Lot 325
  • 325

Abraham-Louis Breguet

20,000 - 40,000 CHF
62,500 CHF
bidding is closed


    CIRCA 1800
  • Oil on canvas
• oil on canvas, mounted and framed


Only very few of these portraits were made either for workshops or for the private apartments of Abraham-Louis Breguet. The present one stayed in the family since its origin by direct descendants. One other example is now part of the collection at the International Museum of Watchmaking in La Chaux de Fonds, Switzerland.
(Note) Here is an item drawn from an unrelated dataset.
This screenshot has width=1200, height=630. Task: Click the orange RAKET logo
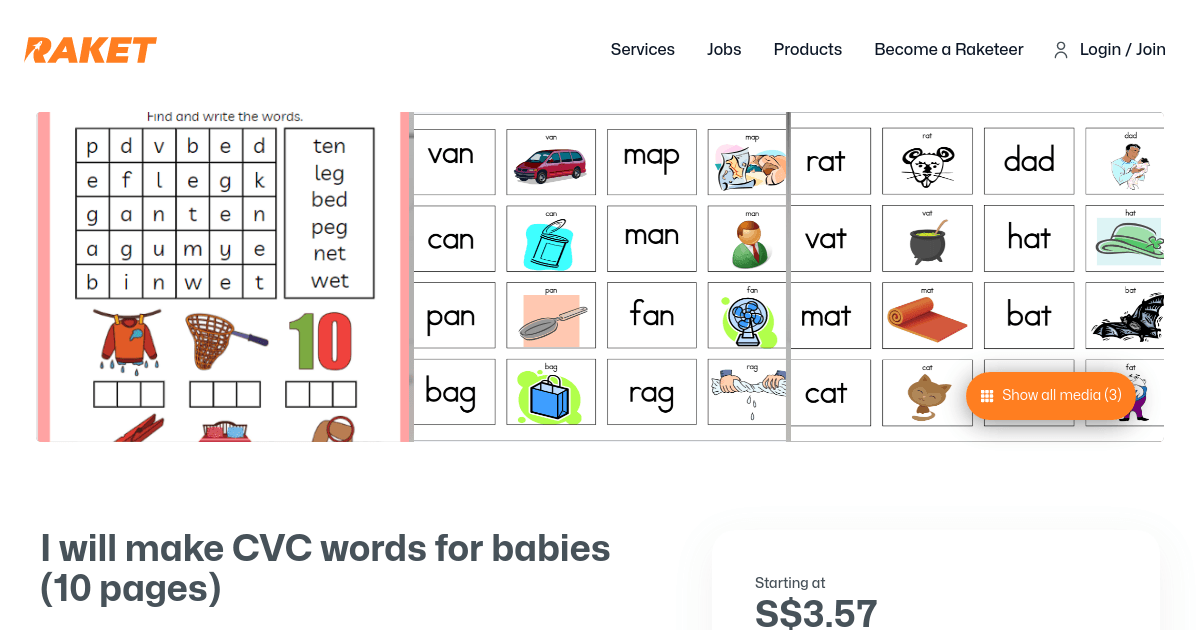(x=90, y=48)
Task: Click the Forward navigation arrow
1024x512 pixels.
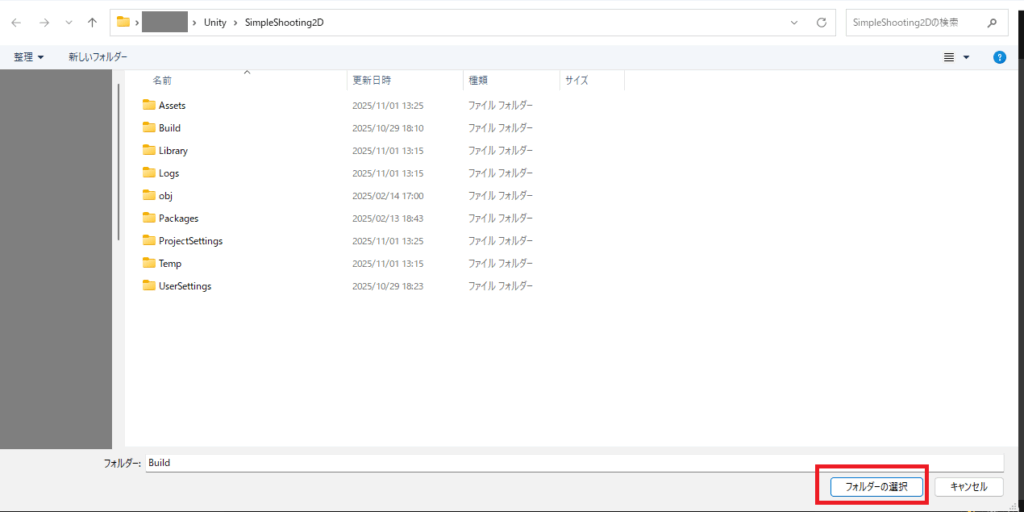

The present oil painting is featured in the reference book by Emmanuel Breguet  ‘Breguet Watchmaker since 1775’, 1997, p. 14.

Catalogue Note

While the genius of Abraham-Louis Breguet is generally more evident in his style and his adaptation of practical ideas than in his inventions - indeed, the only inventions he can truly be credited with are the constant force escapement and the tourbillon regulator, both of which he patented – he did, however, improve many inventions of other watchmakers, which would otherwise have soon become obsolete. One example is his modification of the automatic winding system developed by Abraham-Louis Perrelet and patented by Louis Recordon, which optimised its performance. The same is true of the lever escapement, invented in England by Thomas Mudge, and still in use today. It could never have come into widespread use without Breguet’s modification, which consisted in adding draw to the pallets, thus preventing contact between the lever and the rest of the mechanism, and allowing the balance to freely oscillate between the resting and impulse stages.
Most importantly, Breguet created a distinctive style that greatly influenced modern-day watches. It was he who made the best use of the calibre invented by Jean Antoine Lépine, in which the upper movement plate is replaced by bars onto which the elements of the gear train are secured, making the movement more accessible and allowing its elements to be separately disassembled. It also resulted in much slimmer watches. Breguet also considerably simplified the mechanisms of quarter, half-quarter, and minute repeaters.
Breguet’s souscription watch, designed and finalised while he was in Switzerland, arguably made him the father of functional aesthetics, perhaps better known today as “industrial design”. The elements of the movement are symmetrically arranged around the barrel, each one secured on a bridge and thus able to be individually disassembled. The mid-portion of the case is made up of a simple metal band, while the case back and glass on either side are set into grooves, and the pendant consists of a ring sliding within a small metal sphere. The only ornamentation is the grain d’orge engine-turning, while further decorative effect may be created by the contrast between silver and gold.  The dials, generally of white enamel, are remarkable for their elegant simplicity, with characteristic hour numerals and divisions allowing time to be read to the minute, by means of a single hand whose narrow extremity indicates both hours and minutes.
Breguet was also what we today would call a marketing genius, his sales tactics earning him enough money to reopen his workshop when he returned to France after the Revolution. They also set him apart from other watchmakers and helped him attract a distinguished and wealthy clientele. However, due no doubt to their high cost, his perpétuelles and sympathetic clocks and watches never achieved great commercial success. They did however help Breguet win an international reputation as King of Watchmakers and Watchmaker to Kings.